Recipe Corner (8/6/09)

Tomato dishes

Aug. 6, 2009

By Ginger Isham

The tomato is native to South and Central America. It was once thought to be poisonous. It was discovered in 1519 growing in Montezuma’s garden by Cortez, who brought seeds back to Europe. A French botanist gave it a scientific name that translated to “wolfpeach” because it was round like a peach and believed to be poisonous; he confused the tomato with third century information about a kind of poison used to destroy wolves. The leaves of the tomato plant are poisonous.

In 1897, Joseph Campbell created condensed tomato soup. Before that, in 1872, Maria Parloa’s “The Appledore Cook Book” is credited with the first tomato recipe, called Tomato Chowder.

Tomato and Cheese Strata

10 slices white bread

4 tomatoes, sliced 1/2-inch thick

1 cup cheddar cheese, shredded

4 scallions (or chopped onion)

Grease an 8-inch baking dish and preheat oven to 350 degrees. Place 4 slices of bread in bottom of dish. Arrange 1/2 of tomatoes, cheese and scallions on top of bread slices. Next place 6 more slices of bread, overlapping, on top of this and add remaining tomatoes, cheese and scallions. Mix 2 cups milk, 4 eggs and pinch of salt and pour over bread and ingredients. Let set in fridge for several to 24 hours.
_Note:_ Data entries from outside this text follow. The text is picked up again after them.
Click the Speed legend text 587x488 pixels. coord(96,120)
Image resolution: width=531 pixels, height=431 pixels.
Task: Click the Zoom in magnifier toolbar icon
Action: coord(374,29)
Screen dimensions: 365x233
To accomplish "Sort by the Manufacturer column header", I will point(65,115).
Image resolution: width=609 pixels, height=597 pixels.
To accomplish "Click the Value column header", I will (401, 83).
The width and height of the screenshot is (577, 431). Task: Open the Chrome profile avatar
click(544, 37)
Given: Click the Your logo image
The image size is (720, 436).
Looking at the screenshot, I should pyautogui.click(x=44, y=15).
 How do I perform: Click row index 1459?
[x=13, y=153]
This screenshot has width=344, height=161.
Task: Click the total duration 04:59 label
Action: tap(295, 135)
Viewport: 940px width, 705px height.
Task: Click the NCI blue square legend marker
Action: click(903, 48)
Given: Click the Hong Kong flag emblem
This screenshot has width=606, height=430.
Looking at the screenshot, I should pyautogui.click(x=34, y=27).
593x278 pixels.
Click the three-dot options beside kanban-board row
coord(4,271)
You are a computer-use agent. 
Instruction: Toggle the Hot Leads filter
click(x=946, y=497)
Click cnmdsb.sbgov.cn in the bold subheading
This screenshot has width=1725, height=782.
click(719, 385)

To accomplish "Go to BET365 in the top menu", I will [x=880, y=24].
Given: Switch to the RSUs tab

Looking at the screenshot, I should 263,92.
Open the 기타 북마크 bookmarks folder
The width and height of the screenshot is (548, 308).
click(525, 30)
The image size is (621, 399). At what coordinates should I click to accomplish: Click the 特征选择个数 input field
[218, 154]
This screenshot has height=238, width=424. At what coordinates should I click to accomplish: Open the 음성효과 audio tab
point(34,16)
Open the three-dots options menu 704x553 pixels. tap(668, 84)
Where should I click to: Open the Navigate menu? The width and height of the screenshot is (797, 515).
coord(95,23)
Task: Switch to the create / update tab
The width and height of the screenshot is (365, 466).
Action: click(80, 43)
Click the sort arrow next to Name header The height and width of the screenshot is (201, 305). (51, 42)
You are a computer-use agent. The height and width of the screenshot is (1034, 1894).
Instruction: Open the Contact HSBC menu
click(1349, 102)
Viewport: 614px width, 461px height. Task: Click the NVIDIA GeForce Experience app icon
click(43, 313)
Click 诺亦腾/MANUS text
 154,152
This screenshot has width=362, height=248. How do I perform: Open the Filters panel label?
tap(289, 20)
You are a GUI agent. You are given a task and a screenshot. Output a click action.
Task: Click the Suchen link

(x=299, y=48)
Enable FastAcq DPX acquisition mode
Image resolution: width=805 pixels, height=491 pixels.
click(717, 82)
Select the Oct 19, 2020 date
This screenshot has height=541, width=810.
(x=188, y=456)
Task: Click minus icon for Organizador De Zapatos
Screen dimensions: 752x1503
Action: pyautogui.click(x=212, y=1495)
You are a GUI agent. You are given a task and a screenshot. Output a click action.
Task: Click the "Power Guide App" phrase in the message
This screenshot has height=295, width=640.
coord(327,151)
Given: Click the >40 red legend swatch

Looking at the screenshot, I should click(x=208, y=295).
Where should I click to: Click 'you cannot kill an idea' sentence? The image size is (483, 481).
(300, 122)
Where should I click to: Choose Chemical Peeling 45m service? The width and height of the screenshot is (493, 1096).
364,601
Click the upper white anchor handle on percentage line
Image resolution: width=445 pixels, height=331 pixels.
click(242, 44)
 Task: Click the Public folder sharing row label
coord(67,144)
Bake 35 to 40 minutes until golden colored and puffed.

Veggie Jambalaya

1 onion, chopped

1 cup each of celery, green peppers and mushrooms

2 cloves garlic, minced

1 teaspoon oil


Sauté all together in the oil and add:

3 cups fresh tomatoes, skinned and chopped

2 cups water

1 cup long grain brown rice, uncooked

2 tablespoons low-sodium soy sauce

1 tablespoon parsley

pinch of salt

1/4 teaspoon paprika

1/8 teaspoon each cayenne pepper, chili powder and black pepper

Mix well and pour into a 2-quart, oiled baking dish. Bake at 350 degrees for 45 to 50 minutes. Serve with sour cream.

Ginger Isham was the co-owner of Maple Grove Farm Bed & Breakfast in Williston, a fifth generation family farm on Oak Hill Road where she still lives.